• **INSTRUCTIONS FOR THE TASK**:
Retype the following entries line for line, with no changes.

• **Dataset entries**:
----------

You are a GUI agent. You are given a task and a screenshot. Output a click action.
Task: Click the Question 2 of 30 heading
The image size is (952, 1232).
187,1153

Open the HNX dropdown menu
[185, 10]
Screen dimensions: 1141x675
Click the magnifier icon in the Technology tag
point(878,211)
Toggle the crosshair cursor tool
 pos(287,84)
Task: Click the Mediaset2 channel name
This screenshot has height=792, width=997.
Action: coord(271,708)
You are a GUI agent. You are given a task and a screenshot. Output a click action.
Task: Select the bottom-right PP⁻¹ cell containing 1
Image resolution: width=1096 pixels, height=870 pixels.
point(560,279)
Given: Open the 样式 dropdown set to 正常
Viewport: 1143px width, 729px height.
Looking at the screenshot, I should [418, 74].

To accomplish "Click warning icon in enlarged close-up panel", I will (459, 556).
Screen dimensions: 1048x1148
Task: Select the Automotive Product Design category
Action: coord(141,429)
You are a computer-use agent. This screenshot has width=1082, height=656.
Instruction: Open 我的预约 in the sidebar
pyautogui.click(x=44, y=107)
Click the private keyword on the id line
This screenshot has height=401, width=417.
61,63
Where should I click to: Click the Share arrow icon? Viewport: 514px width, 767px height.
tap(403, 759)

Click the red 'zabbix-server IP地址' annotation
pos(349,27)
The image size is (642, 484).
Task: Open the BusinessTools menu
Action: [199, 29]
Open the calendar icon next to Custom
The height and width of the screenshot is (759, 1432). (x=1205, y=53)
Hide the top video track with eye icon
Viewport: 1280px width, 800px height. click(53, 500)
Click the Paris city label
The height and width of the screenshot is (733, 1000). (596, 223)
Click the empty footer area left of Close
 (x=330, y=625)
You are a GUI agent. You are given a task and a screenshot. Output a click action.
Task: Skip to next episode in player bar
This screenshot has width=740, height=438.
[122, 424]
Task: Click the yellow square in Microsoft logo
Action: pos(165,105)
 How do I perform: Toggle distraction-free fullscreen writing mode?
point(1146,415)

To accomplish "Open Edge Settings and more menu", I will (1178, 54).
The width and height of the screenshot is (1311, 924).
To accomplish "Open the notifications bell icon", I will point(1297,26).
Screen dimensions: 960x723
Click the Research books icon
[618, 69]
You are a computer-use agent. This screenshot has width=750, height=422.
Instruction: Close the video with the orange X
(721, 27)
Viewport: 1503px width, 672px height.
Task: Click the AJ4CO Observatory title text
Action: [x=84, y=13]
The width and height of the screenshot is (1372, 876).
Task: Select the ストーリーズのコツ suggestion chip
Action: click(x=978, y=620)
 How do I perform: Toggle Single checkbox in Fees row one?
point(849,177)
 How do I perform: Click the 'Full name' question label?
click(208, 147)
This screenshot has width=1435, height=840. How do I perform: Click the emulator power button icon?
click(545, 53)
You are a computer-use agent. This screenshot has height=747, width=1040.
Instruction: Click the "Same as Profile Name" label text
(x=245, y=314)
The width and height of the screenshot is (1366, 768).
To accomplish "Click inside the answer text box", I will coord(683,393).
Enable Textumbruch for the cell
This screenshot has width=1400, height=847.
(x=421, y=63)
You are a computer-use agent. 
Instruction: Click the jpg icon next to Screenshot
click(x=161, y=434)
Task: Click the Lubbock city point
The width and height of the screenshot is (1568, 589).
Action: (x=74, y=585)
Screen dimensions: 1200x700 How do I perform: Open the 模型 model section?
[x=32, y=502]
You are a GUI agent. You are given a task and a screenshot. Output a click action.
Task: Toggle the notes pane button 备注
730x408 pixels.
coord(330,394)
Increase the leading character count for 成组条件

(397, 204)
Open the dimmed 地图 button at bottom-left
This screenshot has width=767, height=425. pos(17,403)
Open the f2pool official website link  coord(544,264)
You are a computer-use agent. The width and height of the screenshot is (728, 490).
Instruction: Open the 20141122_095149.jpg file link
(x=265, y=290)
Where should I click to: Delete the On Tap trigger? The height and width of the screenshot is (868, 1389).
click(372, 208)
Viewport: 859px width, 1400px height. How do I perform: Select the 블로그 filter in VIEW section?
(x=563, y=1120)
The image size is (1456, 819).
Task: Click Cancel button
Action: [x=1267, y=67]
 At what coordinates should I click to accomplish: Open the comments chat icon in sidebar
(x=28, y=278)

----------

• **RESPONSE TO THIS TASK**:
You are a GUI agent. You are given a task and a screenshot. Output a click action.
Task: Click the Question 2 of 30 heading
The image size is (952, 1232).
187,1153

Open the HNX dropdown menu
[185, 10]
Screen dimensions: 1141x675
Click the magnifier icon in the Technology tag
point(878,211)
Toggle the crosshair cursor tool
 pos(287,84)
Task: Click the Mediaset2 channel name
This screenshot has height=792, width=997.
Action: coord(271,708)
You are a GUI agent. You are given a task and a screenshot. Output a click action.
Task: Select the bottom-right PP⁻¹ cell containing 1
Image resolution: width=1096 pixels, height=870 pixels.
point(560,279)
Given: Open the 样式 dropdown set to 正常
Viewport: 1143px width, 729px height.
Looking at the screenshot, I should [418, 74].

To accomplish "Click warning icon in enlarged close-up panel", I will (459, 556).
Screen dimensions: 1048x1148
Task: Select the Automotive Product Design category
Action: coord(141,429)
You are a computer-use agent. This screenshot has width=1082, height=656.
Instruction: Open 我的预约 in the sidebar
pyautogui.click(x=44, y=107)
Click the private keyword on the id line
This screenshot has height=401, width=417.
61,63
Where should I click to: Click the Share arrow icon? Viewport: 514px width, 767px height.
tap(403, 759)

Click the red 'zabbix-server IP地址' annotation
pos(349,27)
The image size is (642, 484).
Task: Open the BusinessTools menu
Action: [199, 29]
Open the calendar icon next to Custom
The height and width of the screenshot is (759, 1432). (x=1205, y=53)
Hide the top video track with eye icon
Viewport: 1280px width, 800px height. click(53, 500)
Click the Paris city label
The height and width of the screenshot is (733, 1000). (596, 223)
Click the empty footer area left of Close
 (x=330, y=625)
You are a GUI agent. You are given a task and a screenshot. Output a click action.
Task: Skip to next episode in player bar
This screenshot has width=740, height=438.
[122, 424]
Task: Click the yellow square in Microsoft logo
Action: pos(165,105)
 How do I perform: Toggle distraction-free fullscreen writing mode?
point(1146,415)

To accomplish "Open Edge Settings and more menu", I will (1178, 54).
The width and height of the screenshot is (1311, 924).
To accomplish "Open the notifications bell icon", I will point(1297,26).
Screen dimensions: 960x723
Click the Research books icon
[618, 69]
You are a computer-use agent. This screenshot has width=750, height=422.
Instruction: Close the video with the orange X
(721, 27)
Viewport: 1503px width, 672px height.
Task: Click the AJ4CO Observatory title text
Action: [x=84, y=13]
The width and height of the screenshot is (1372, 876).
Task: Select the ストーリーズのコツ suggestion chip
Action: click(x=978, y=620)
 How do I perform: Toggle Single checkbox in Fees row one?
point(849,177)
 How do I perform: Click the 'Full name' question label?
click(208, 147)
This screenshot has width=1435, height=840. How do I perform: Click the emulator power button icon?
click(545, 53)
You are a computer-use agent. This screenshot has height=747, width=1040.
Instruction: Click the "Same as Profile Name" label text
(x=245, y=314)
The width and height of the screenshot is (1366, 768).
To accomplish "Click inside the answer text box", I will coord(683,393).
Enable Textumbruch for the cell
This screenshot has width=1400, height=847.
(x=421, y=63)
You are a computer-use agent. 
Instruction: Click the jpg icon next to Screenshot
click(x=161, y=434)
Task: Click the Lubbock city point
The width and height of the screenshot is (1568, 589).
Action: (x=74, y=585)
Screen dimensions: 1200x700 How do I perform: Open the 模型 model section?
[x=32, y=502]
You are a GUI agent. You are given a task and a screenshot. Output a click action.
Task: Toggle the notes pane button 备注
730x408 pixels.
coord(330,394)
Increase the leading character count for 成组条件

(397, 204)
Open the dimmed 地图 button at bottom-left
This screenshot has width=767, height=425. pos(17,403)
Open the f2pool official website link  coord(544,264)
You are a computer-use agent. The width and height of the screenshot is (728, 490).
Instruction: Open the 20141122_095149.jpg file link
(x=265, y=290)
Where should I click to: Delete the On Tap trigger? The height and width of the screenshot is (868, 1389).
click(372, 208)
Viewport: 859px width, 1400px height. How do I perform: Select the 블로그 filter in VIEW section?
(x=563, y=1120)
The image size is (1456, 819).
Task: Click Cancel button
Action: [x=1267, y=67]
 At what coordinates should I click to accomplish: Open the comments chat icon in sidebar
(x=28, y=278)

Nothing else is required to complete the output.